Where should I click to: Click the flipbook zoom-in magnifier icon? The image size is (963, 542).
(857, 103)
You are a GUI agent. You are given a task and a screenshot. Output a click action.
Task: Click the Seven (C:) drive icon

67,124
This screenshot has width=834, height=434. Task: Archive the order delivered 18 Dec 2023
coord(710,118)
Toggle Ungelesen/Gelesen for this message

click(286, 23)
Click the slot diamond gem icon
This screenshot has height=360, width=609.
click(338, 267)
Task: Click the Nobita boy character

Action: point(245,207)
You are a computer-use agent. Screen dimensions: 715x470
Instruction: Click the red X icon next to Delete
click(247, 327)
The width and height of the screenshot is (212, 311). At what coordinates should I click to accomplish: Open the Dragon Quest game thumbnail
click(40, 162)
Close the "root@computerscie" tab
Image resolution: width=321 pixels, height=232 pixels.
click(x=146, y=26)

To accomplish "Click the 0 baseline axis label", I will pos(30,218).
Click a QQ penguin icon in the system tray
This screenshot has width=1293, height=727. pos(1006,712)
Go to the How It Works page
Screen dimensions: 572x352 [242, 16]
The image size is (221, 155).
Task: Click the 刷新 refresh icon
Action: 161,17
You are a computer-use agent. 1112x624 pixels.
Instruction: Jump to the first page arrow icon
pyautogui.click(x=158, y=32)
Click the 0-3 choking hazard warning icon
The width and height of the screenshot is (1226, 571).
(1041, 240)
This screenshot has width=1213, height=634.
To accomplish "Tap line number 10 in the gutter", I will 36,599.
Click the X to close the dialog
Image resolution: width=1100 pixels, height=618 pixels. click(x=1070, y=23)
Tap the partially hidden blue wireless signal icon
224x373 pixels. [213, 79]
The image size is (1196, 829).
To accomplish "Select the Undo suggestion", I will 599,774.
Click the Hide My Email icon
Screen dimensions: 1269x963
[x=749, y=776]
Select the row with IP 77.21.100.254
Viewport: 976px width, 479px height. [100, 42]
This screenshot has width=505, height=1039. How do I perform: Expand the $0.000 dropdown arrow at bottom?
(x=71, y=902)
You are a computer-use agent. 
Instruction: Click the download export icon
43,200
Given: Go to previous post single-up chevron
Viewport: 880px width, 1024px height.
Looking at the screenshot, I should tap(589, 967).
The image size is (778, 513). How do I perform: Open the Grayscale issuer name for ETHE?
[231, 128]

=== TASK TO CARRY OUT ===
Copy out every line of the material above verbatim.

=== WRITTEN ANSWER ===
Where should I click to: Click the flipbook zoom-in magnifier icon? The image size is (963, 542).
(857, 103)
You are a GUI agent. You are given a task and a screenshot. Output a click action.
Task: Click the Seven (C:) drive icon

67,124
This screenshot has width=834, height=434. Task: Archive the order delivered 18 Dec 2023
coord(710,118)
Toggle Ungelesen/Gelesen for this message

click(286, 23)
Click the slot diamond gem icon
This screenshot has height=360, width=609.
click(338, 267)
Task: Click the Nobita boy character

Action: point(245,207)
You are a computer-use agent. Screen dimensions: 715x470
Instruction: Click the red X icon next to Delete
click(247, 327)
The width and height of the screenshot is (212, 311). At what coordinates should I click to accomplish: Open the Dragon Quest game thumbnail
click(40, 162)
Close the "root@computerscie" tab
Image resolution: width=321 pixels, height=232 pixels.
click(x=146, y=26)

To accomplish "Click the 0 baseline axis label", I will pos(30,218).
Click a QQ penguin icon in the system tray
This screenshot has width=1293, height=727. pos(1006,712)
Go to the How It Works page
Screen dimensions: 572x352 [242, 16]
The image size is (221, 155).
Task: Click the 刷新 refresh icon
Action: 161,17
You are a computer-use agent. 1112x624 pixels.
Instruction: Jump to the first page arrow icon
pyautogui.click(x=158, y=32)
Click the 0-3 choking hazard warning icon
The width and height of the screenshot is (1226, 571).
(1041, 240)
This screenshot has width=1213, height=634.
To accomplish "Tap line number 10 in the gutter", I will 36,599.
Click the X to close the dialog
Image resolution: width=1100 pixels, height=618 pixels. click(x=1070, y=23)
Tap the partially hidden blue wireless signal icon
224x373 pixels. [213, 79]
The image size is (1196, 829).
To accomplish "Select the Undo suggestion", I will 599,774.
Click the Hide My Email icon
Screen dimensions: 1269x963
[x=749, y=776]
Select the row with IP 77.21.100.254
Viewport: 976px width, 479px height. [100, 42]
This screenshot has width=505, height=1039. How do I perform: Expand the $0.000 dropdown arrow at bottom?
(x=71, y=902)
You are a computer-use agent. 
Instruction: Click the download export icon
43,200
Given: Go to previous post single-up chevron
Viewport: 880px width, 1024px height.
Looking at the screenshot, I should tap(589, 967).
The image size is (778, 513). How do I perform: Open the Grayscale issuer name for ETHE?
[231, 128]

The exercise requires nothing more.